RNA-seq analysis of Ralstonia solanacearum treated with nitrosative and oxidative stress

Ralstonia solancearum causes bacterial wilt disease on diverse plant hosts. R. solanacearum cells enter a host from soil or infested water through the roots, then multiply and spread in the water-transporting xylem vessels. Despite the low nutrient content of xylem sap, R. solanacearum grows extremely well inside the host, using denitrification to respire in this hypoxic environment. R. solanacearum growth in planta also depends on the successful deployment of protein effectors into host cells using a Type III Secretion System (T3SS). The T3SS is absolutely required for R. solanacearum virulence, but it is metabolically costly and can trigger host defenses.
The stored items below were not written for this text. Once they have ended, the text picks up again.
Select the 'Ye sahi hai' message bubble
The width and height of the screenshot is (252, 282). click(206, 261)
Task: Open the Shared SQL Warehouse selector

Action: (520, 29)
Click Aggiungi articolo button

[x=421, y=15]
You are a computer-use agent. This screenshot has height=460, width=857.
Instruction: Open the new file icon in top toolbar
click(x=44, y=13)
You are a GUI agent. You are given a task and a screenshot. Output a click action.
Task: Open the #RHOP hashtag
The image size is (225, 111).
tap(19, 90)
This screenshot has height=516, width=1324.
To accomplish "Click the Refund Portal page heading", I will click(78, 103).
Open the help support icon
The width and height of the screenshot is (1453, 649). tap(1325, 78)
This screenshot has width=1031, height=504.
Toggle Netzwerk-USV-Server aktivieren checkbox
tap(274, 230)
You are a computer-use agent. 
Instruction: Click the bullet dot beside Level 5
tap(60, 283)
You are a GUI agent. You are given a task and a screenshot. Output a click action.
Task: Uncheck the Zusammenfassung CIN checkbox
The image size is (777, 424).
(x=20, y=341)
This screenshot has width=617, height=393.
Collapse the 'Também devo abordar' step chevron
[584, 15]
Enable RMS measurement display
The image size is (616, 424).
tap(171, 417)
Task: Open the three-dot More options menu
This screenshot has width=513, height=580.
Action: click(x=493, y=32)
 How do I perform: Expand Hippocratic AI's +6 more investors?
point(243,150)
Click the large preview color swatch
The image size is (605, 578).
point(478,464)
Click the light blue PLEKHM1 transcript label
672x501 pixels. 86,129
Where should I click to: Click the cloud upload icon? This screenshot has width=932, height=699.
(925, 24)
Thus, the pathogen’s success depends on optimized regulation of the T3SS. We found that a byproduct of denitrification, the toxic free-radical nitric oxide (NO), positively regulates the R. solanacearum T3SS both in vitro and in planta. Using chemical treatments and R. solanacearum mutants with altered NO levels, we show that the expression of a key T3SS regulator is induced by NO in culture. Analyzing the transcriptome of R. solanacearum responding to varying levels of NO both in culture and in planta revealed that the T3SS and effectors were broadly upregulated with increasing levels of NO. This regulation was specific to the T3SS and was not shared by other stressors. Our results suggest that R. solanacearum experiences an NO-rich environment in the plant host and may use this NO as a signal to activate T3SS during infection. We analyze gene expression of WT R. solanacearum strain GMI1000 grown in denitrification-promoting low oxygen conditions in culture and when grown in tomato stems. Two mutant R. solanacearum strains, ∆narG, which cannot denitrify, and ∆norB, which accumulates nitric oxide (NO), were also analyzed both in culture and in tomato stems. In addition, we included two culture treatments, one with 100 uM hydrogen peroxide to induce oxidative stress, and one with the NO donor CysNO (1mM) to induce nitrosative stress. Each treatment or mutant included three biological replicates from separate overnight R. solanacearum cultures.